Сейчас скамейка, конечно, уже готова и стоит у крыльца. Пахом такой человек: «Если, говорит, что я сказал — закон, сделаю».
Никита сел на край кровати и прислушался — в доме было тихо, никто еще, должно быть, не встал. Если одеться в минуту, безо всякого, конечно, мытья и чищения зубов, то через черный ход можно удрать на двор, А со двора — на речку. Там на крутых берегах намело сугробы, — садись и лети…
Никита вылез из кровати и на цыпочках прошелся по горячим солнечным квадратам на полу…
В это время дверь приотворилась, и в комнату просунулась голова в очках, с торчащими рыжими бровями, с ярко-рыжей бородкой. Голова подмигнула и сказала:
— Встаешь, разбойник?
Аркадий Иванович
Человек с рыжей бородкой — Никитин учитель, Аркадий Иванович, все пронюхал еще с вечера и нарочно встал пораньше. Удивительно расторопный и хитрый был человек этот Аркадий Иванович. Он вошел к Никите в комнату, посмеиваясь, остановился у окна, подышал на стекло и, когда оно стало прозрачное, — поправил очки и поглядел на двор.
— У крыльца стоит, — сказал он, — замечательная скамейка.
Никита промолчал и насупился. Пришлось одеться и вычистить зубы, и вымыть не только лицо, но и уши и даже шею. После этого Аркадий Иванович обнял Никиту за плечи и повел в столовую. У стола за самоваром сидела матушка в сером теплом платье. Она взяла Никиту за лицо, ясными глазами взглянула в глаза его и поцеловала.
— Хорошо спал, Никита?
Затем она протянула руку Аркадию Ивановичу и спросила ласково:
— А вы как спали, Аркадий Иванович?.
— Спать-то я спал хорошо, — ответил он, улыбаясь непонятно чему, в рыжие усы, сел к столу, налил сливок в чай, бросил в рот кусочек сахару, схватил его белыми зубами и подмигнул Никите через очки.
Аркадий Иванович был невыносимый человек: всегда веселился, всегда подмигивал, не говорил никогда прямо, а так, что сердце екало.

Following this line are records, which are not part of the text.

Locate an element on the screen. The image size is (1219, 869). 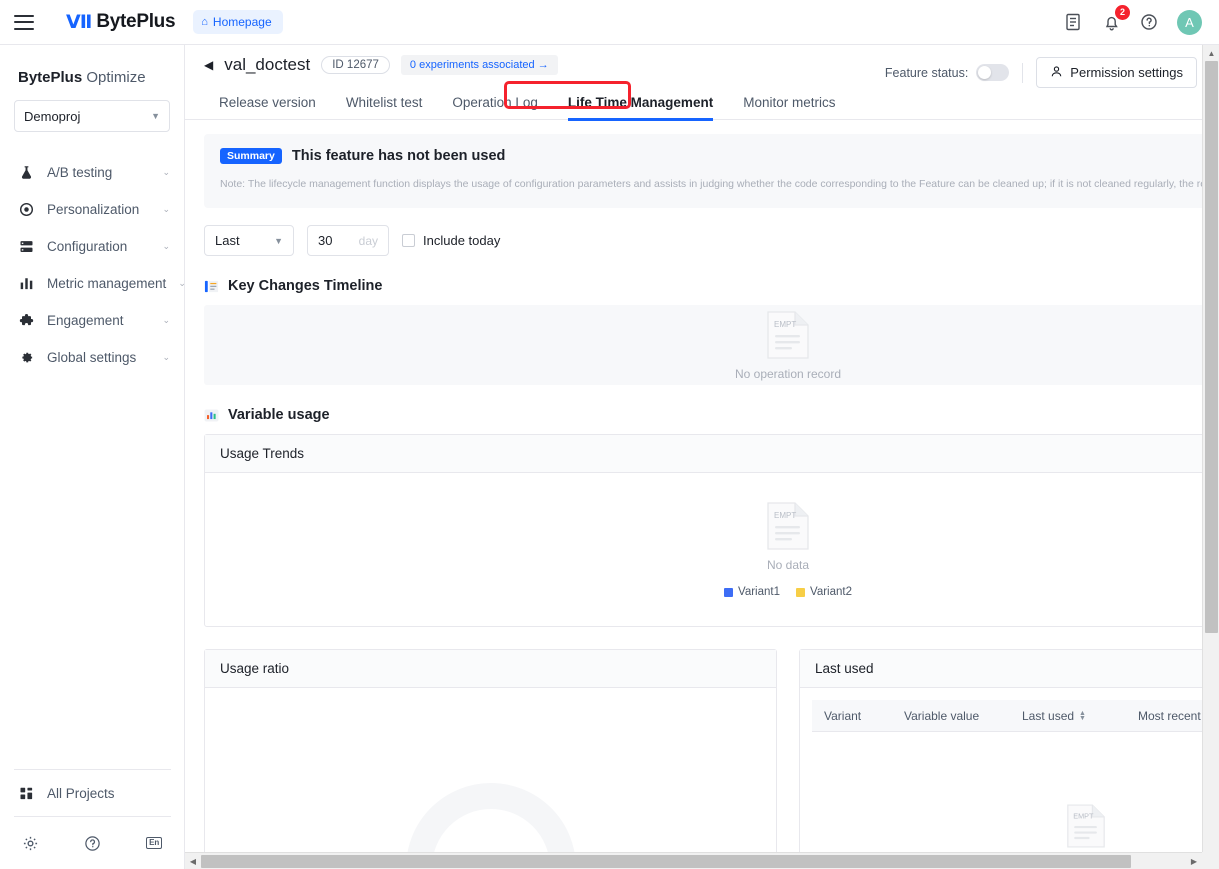
column-variable-value: Variable value is located at coordinates (951, 716).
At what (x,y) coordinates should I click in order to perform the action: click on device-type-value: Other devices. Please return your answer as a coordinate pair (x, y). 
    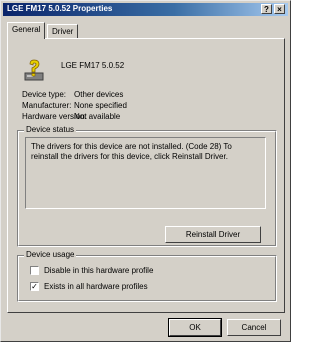
    Looking at the image, I should click on (99, 94).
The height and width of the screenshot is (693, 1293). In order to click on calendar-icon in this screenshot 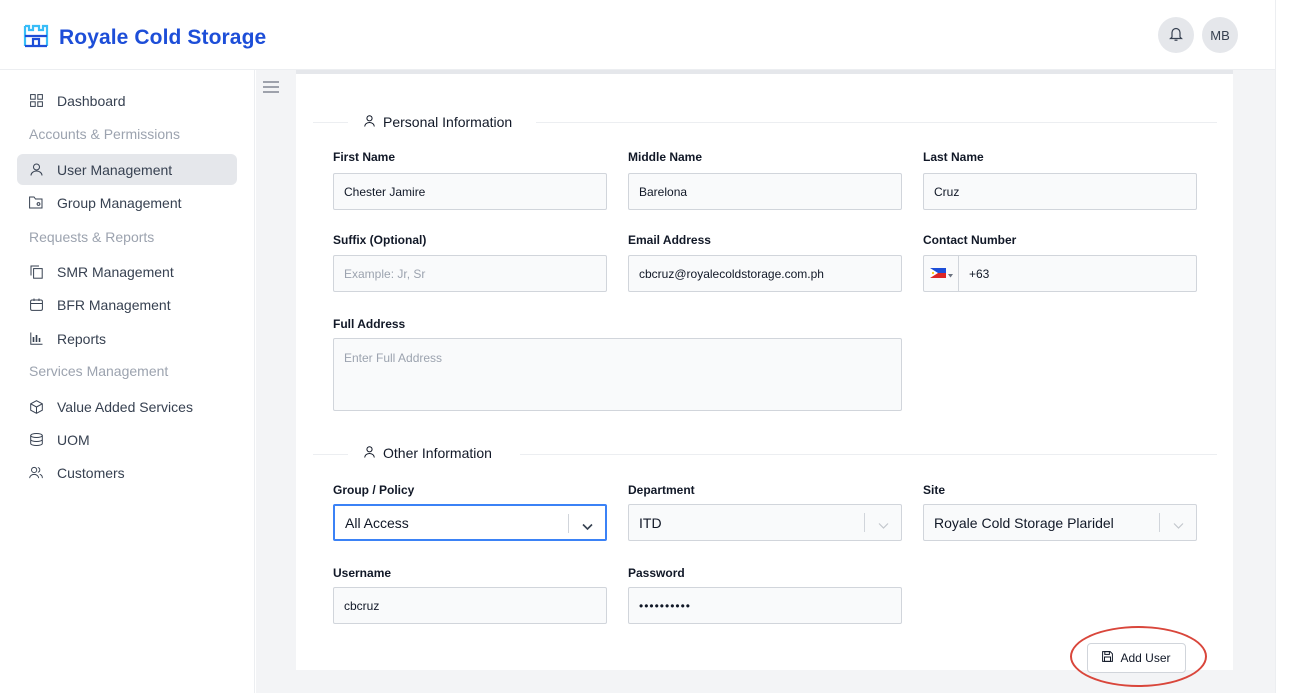, I will do `click(36, 305)`.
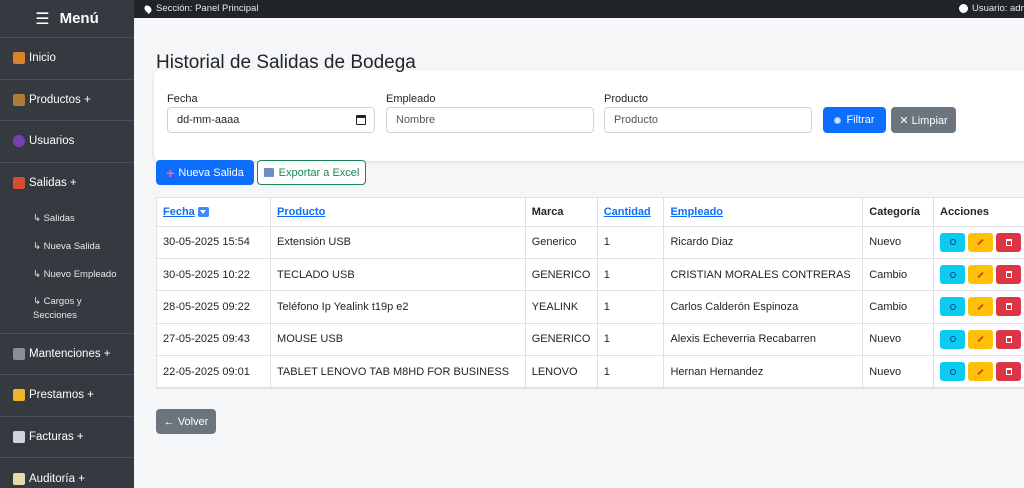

Например, кажется, ясно спросила мама: «Как вы спали?» Он ответил: «Спать-то я спал хорошо», — значит, это нужно понимать: «А вот Никита хотел на речку удрать от чая и занятий, а вот Никита вчера вместо немецкого перевода просидел два часа на верстаке у Пахома».
Аркадий Иванович не жаловался никогда, это правда, но зато Никите все время приходилось держать ухо востро.
За чаем матушка сказала, что ночью был большой мороз, в сенях замерзла вода в кадке и когда пойдут гулять, то Никите нужно надеть башлык.
— Мама, честное слово, страшная жара, — сказал Никита.
— Прошу тебя надеть башлык.
— Щеки колет и душит, я, мама, хуже простужусь в башлыке.
Матушка молча взглянула на Аркадия Ивановича, на Никиту, голос у нее дрогнул:
— Я не знаю, в кого ты стал неслухом.
— Идем заниматься, — сказал Аркадий Иванович, встал решительно и быстро потер руки, будто бы на свете не было большего удовольствия, как решать арифметические задачи и диктовать пословицы и поговорки, от которых глаза слипаются.